As Congress wrestles over the House Republican health care bill, California Gov. Jerry Brown attacked the legislation, alleging that any lawmaker who supports the legislation will find "their name is going to be mud."
"This bill is not health care reform, or repeal and replace — it's death, disease and suffering," said Brown, a Democrat, in an exclusive interview airing this Sunday on NBC's "Meet The Press."
"It's a terrible thing. Now, yeah, it'll cost money, billions of dollars which we wouldn't have. Around the country, we're talking hundreds of billions. So it's a disaster. If it does happen to get out of the House, I would imagine the Senate is going to take a very hard look at it because anybody with their name on this bill. In most districts in America, their name is going to be mud. No question about it."

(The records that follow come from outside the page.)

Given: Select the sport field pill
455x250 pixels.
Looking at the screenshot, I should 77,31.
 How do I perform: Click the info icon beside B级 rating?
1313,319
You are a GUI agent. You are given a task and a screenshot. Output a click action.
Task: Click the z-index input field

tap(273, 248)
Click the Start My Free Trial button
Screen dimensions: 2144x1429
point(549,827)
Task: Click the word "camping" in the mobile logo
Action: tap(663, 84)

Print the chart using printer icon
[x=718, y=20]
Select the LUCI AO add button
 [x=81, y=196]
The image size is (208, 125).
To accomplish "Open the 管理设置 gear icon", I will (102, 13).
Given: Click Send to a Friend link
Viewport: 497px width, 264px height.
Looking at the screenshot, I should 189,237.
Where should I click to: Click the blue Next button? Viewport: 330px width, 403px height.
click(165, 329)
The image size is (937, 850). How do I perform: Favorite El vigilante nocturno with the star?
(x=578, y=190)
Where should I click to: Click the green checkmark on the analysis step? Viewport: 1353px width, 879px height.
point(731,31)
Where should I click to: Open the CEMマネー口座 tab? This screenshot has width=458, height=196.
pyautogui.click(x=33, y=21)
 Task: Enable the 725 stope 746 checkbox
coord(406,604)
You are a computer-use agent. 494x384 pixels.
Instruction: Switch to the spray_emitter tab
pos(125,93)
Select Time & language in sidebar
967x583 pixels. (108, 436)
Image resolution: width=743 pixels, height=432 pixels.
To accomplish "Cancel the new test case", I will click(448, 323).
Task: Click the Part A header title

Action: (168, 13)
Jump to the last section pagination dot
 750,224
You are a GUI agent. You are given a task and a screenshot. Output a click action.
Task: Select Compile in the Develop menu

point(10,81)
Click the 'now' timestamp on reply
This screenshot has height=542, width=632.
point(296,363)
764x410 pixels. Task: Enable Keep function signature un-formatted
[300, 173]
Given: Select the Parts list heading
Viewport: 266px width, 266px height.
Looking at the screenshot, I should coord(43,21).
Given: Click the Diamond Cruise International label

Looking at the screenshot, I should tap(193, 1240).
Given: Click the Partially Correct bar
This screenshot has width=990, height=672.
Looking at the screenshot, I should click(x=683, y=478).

"President Trump said everyone would have health care," Brown continued.
On Thursday afternoon, leaders in the House abruptly postponed the vote on the American Health Care Act. A vote may take place Friday, but that is not certain.
Brown said he's not prepared to ask California taxpayers to offset some of the health care gaps left if funding is taken away after new health insurance reform is passed.
"I'm certainly not prepared on this show to decide that," he said. "And it's going to be very difficult to get additional tax money for that. We're looking for more money for roads and bridges. We have all this deferred maintenance. The people just voted to raise the income tax. They just voted to raise the cigarette tax. The idea that we're going to get more taxes would be a very tall mountain to climb."